“Quem controla o passado, controla o futuro. Quem controla o presente, controla o passado.”
Com esta enigmática frase, o diretor Michael Radford abre sua versão do homônimo livro de George Orwell, escrito em 1949, mas com uma trama tão reflexiva e imaginativa que não saiu do pensamento de inúmeros leitores até hoje. Já adaptado em 1956 no cinema inglês, o filme roteirizado e dirigido por Radford ganha traços mais realistas, apoiado por um clima tétrico, um visual escuro e ameaçador com sua brilhante direção de fotografia (de Roger Deakins), passando por uma direção de arte inteligente e convincente a ponto de acreditarmos que a Londres vista durante o longa é de fato uma cidade que foi dizimada pela terceira guerra mundial, que teria ocorrido nos anos 60, transformando o ano de 1984 do filme em uma realidade alternativa onde o mundo se dividiu em três partes após o fim do conflito nuclear: Oceania (onde Londres se encontra), Eurásia e Lestácia, que brigam entre si para conquistar território na região da África.

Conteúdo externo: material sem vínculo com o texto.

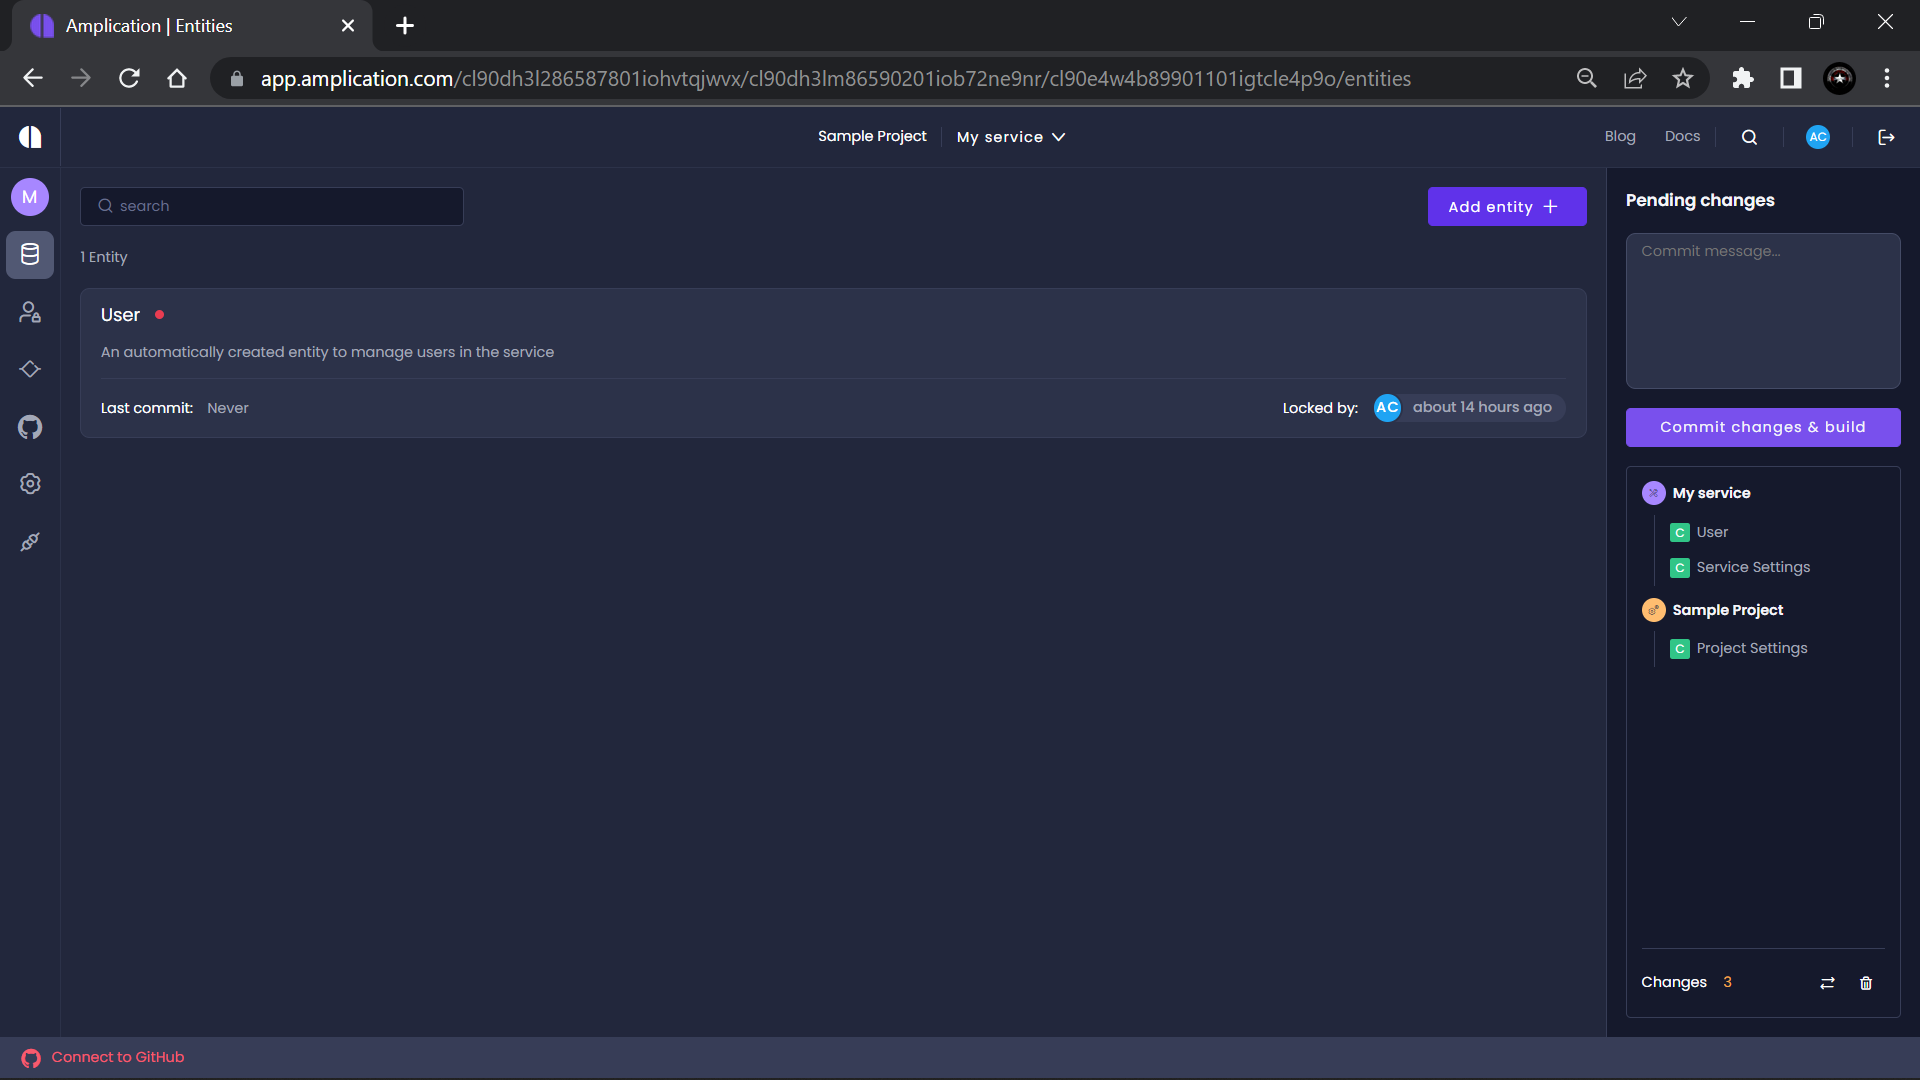Open service Settings via the gear icon
Screen dimensions: 1920x1080
click(30, 484)
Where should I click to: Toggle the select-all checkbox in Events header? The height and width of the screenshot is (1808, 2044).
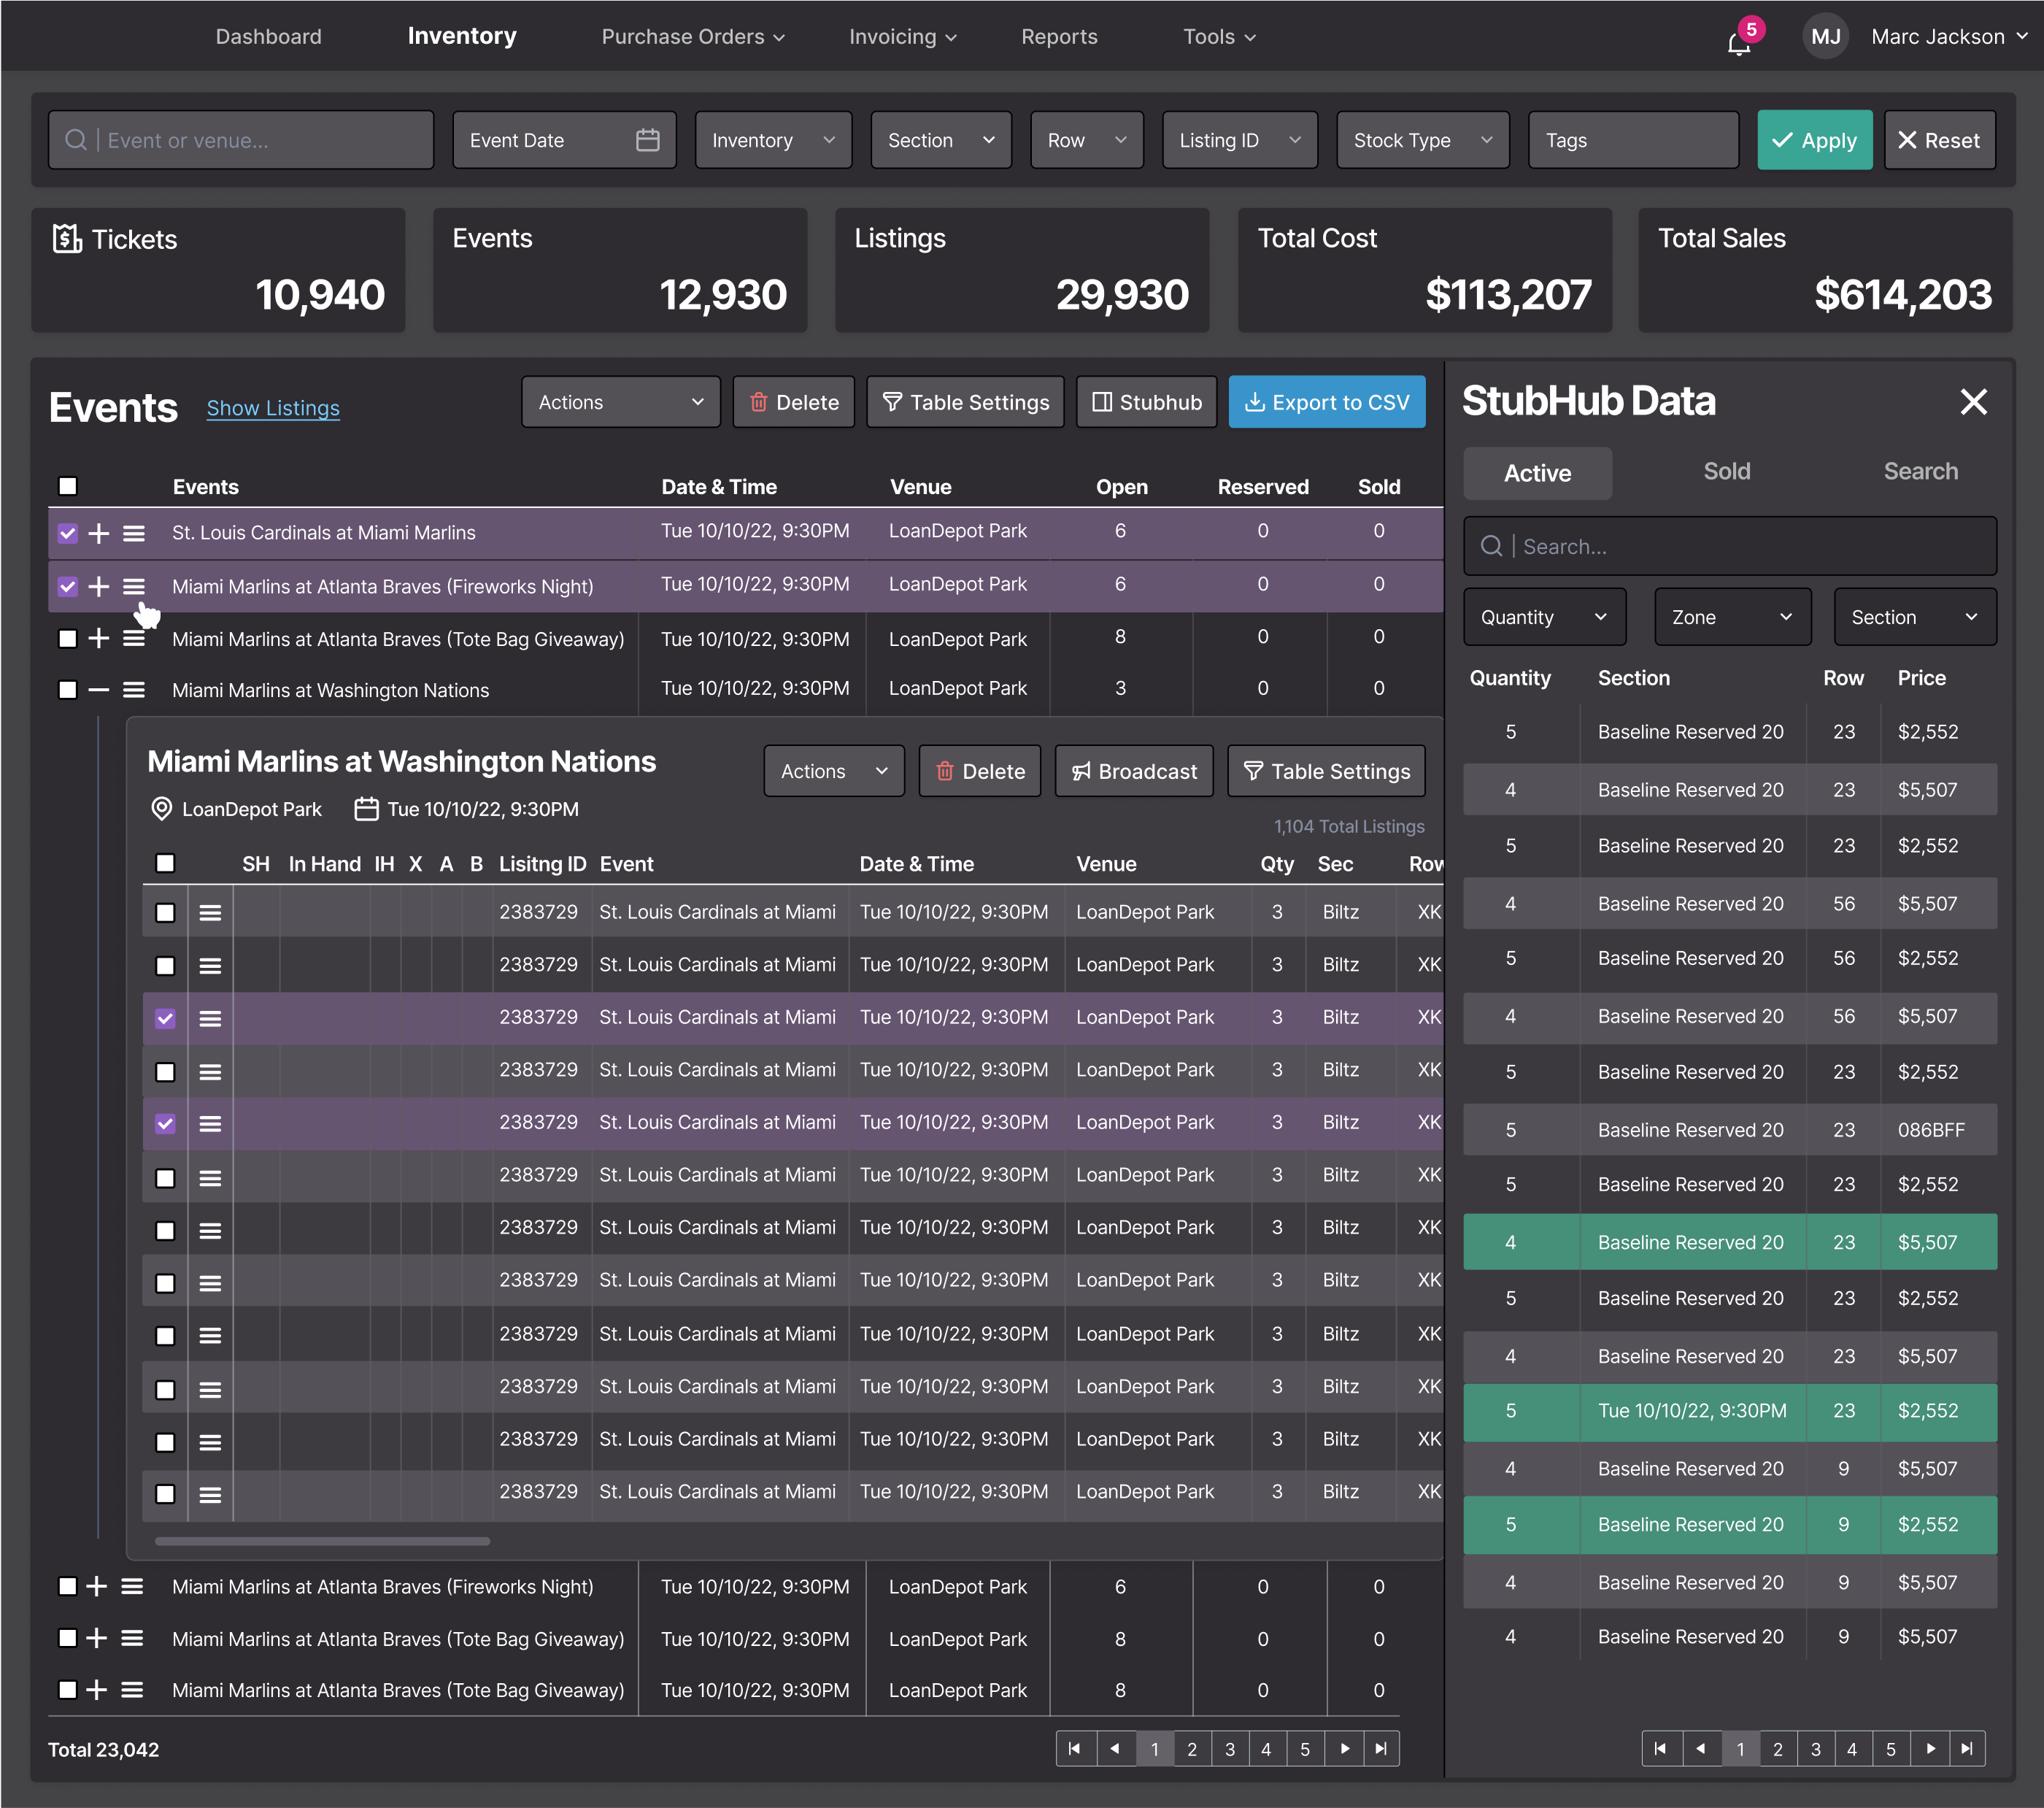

A narrativa é contada a partir do ponto de vista do londrino Winston Smith (Hurt), membro do governo totalitário da Oceania, ficando no departamento de informações, responsável por apresentar e, muitas vezes, manipular informações para a população, como com relação as investidas de rebeldes contra o governo ou com relação ao conflito armado na África. Sendo constantemente observados por câmeras e telões, onde o rosto do suposto líder Big Brother (daí surgiu o nome do reality show famoso) dita as regras para a população, os habitantes de Londres vivem oprimidos e na miséria, sendo privados de várias coisas, como acesso direto a alimentos e até mesmo ao sexo – o que, depois de algum tempo, começa a revoltar Winston, principalmente ao se apaixonar e começar uma relação (escondida) com outra integrante do partido, Júlia (Hamilton).
Visto por alguns como uma critica ao socialismo – a ideologia do partido totalitário chama-se IngSoc (Sociologia Inglesa) – o próprio autor ressaltou que não se trata disso, mas sim, uma grande visão pessimista sobre os problemas que um governo autoritário teria sobre as nações – especificamente sobre controlar informações – fica evidente que a guerra que o governo usa tanto como desculpa pela situação econômica do país seja falsa – o uso de imagens antigas para demonstrar o conflito nos telões talvez seja uma forma de sugerir isso. Assim como o controle de natalidade, privando os habitantes de terem relações sexuais – o que leva Winston as ruas a procura de prostitutas, por exemplo.
A ideia genial da história de Orwell consiste em demonstrar como um governo assim é capaz de destruir o ser humano – por dentro e por fora – exterminando a intimidade das pessoas, alterando até mesmo o linguajar da população (a tal da Novi língua), a fim de cortar relações com fatos históricos do passado, o que pode alienar profundamente um povo – vide as discussões que a nossa sociedade brasileira tem nos últimos tempos sobre as aulas de história nas escolas.
Com a atuação visceral e enxuta de Johh Hurt, conseguimos acompanhar algo bastante triste com relação as formas que o governo do Big Brother oprime até mesmo o amor e usa traumas do passado de Winston para conseguir convence-lo de que não deve fugir da doutrina perversa do governo – algo que bate de frente com a postura um tanto despreocupada (ou até mesmo alienada) da Júlia da boa Suzanna Hamilton. E ao apresentarmos o sinistro membro do partido interno, O’Brien, vivido em uma composição assustadora do grande Richard Burton, o filme exemplifica perfeitamente todo o medo que um governo fascista poderia nos oferecer.
Deslizando apenas por perder o ritmo com as longas representações da consciência de Winston em um local paradisíaco (com relação ao destino terrível que o aguarda), o longa de Radford logo ganha pontos com sua melancólica trilha-sonora, com algumas músicas do grupo Eurythmics – que chegam a criar uma ambientação lúdica e até mesmo um tanto esperançosa para a relação de Winston e Júlia.
Acaba sendo muito fiel ao livro de Orwell – ao ponto de ter sido filmado exatamente entre os meses citados na obra original, no ano de 1984 (!!!) – e um retrato atemporal da obra do grande escritor, que previu o futuro de uma forma incrivelmente realista – e o fato de que muitos dos conflitos e perguntas abordadas em 1984 ainda existam no mundo de hoje, tornam este filme um elemento fundamental para quem acompanha ficção cientifica.